== Task data ==
□ □ □ □ □ □ □
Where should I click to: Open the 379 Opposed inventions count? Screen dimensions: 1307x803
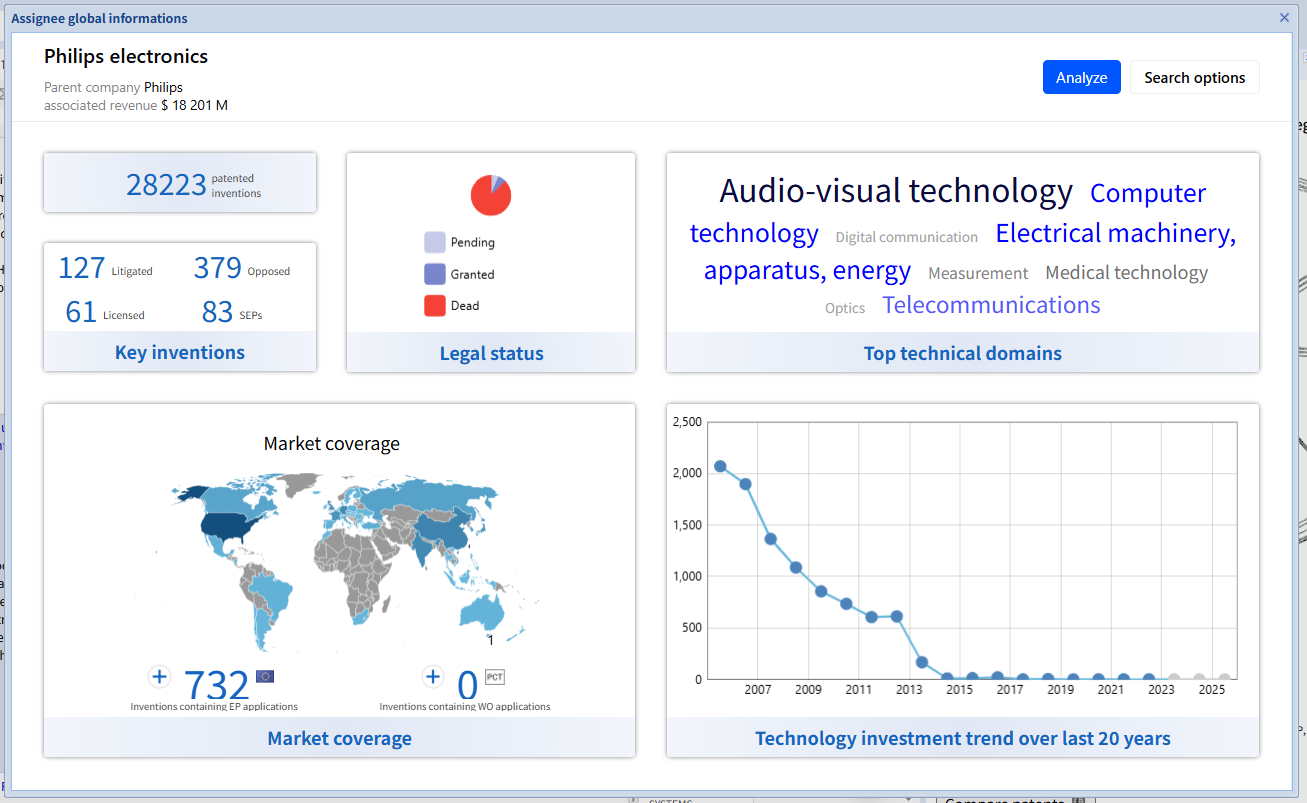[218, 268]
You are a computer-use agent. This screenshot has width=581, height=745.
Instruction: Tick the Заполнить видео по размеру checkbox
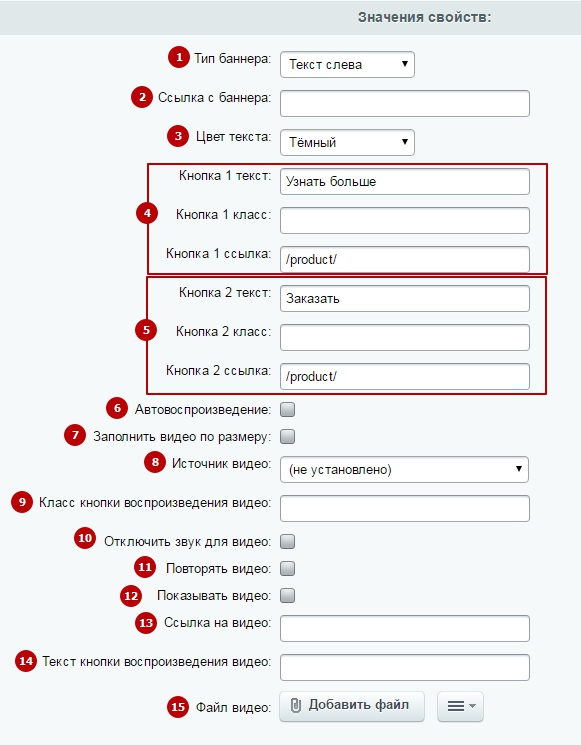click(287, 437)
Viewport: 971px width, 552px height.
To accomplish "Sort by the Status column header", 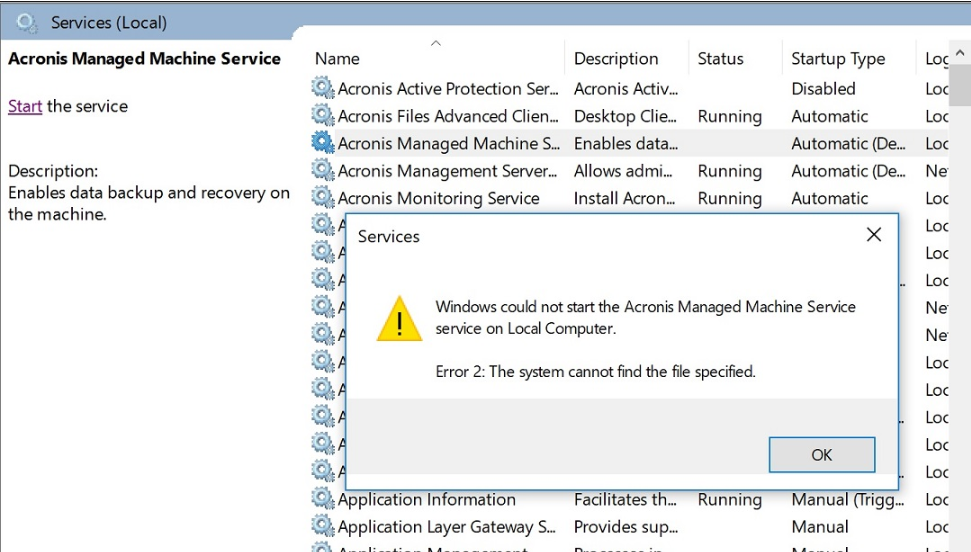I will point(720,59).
□ □ □ □ □ □ □
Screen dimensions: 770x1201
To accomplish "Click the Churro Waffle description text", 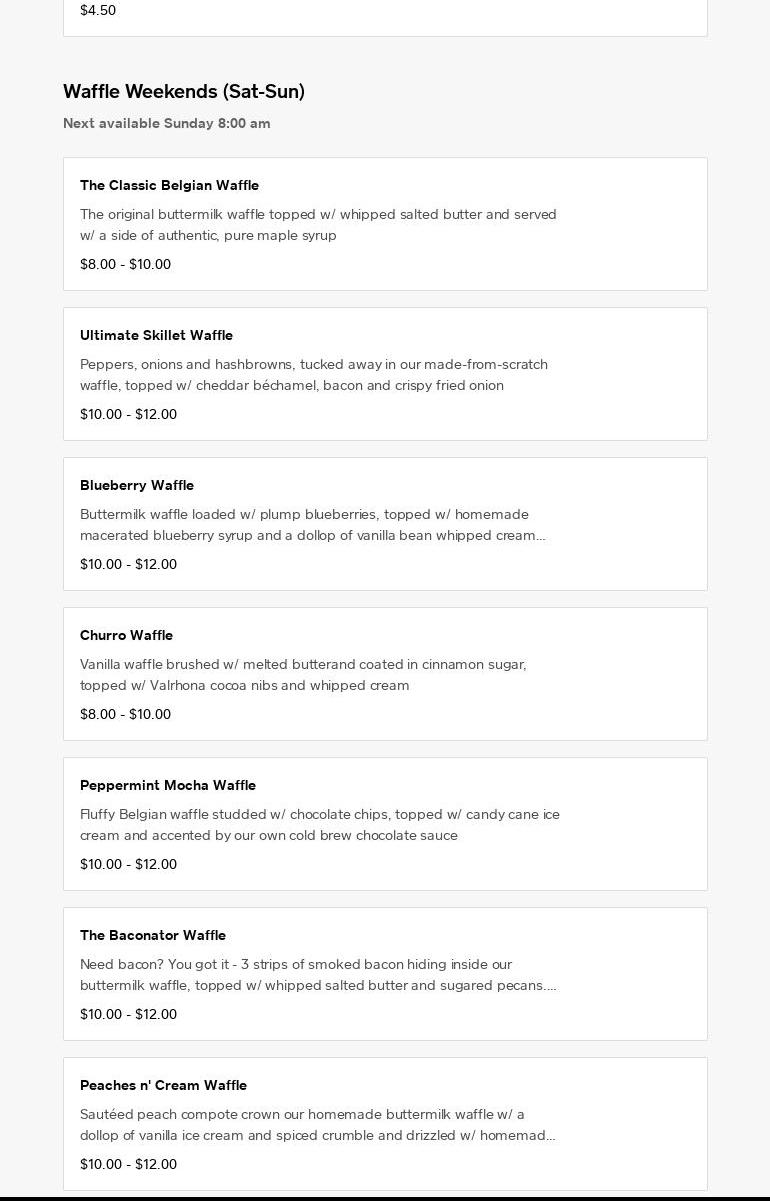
□ □ □ □ □ □ □
== Exercise goal ==
What are the lines above from the one with "Screen dimensions: 770x1201" to the one with "the Churro Waffle", both included? Reproduce them exactly, without pictures.

== Reply ==
Screen dimensions: 770x1201
To accomplish "Click the Churro Waffle description text", 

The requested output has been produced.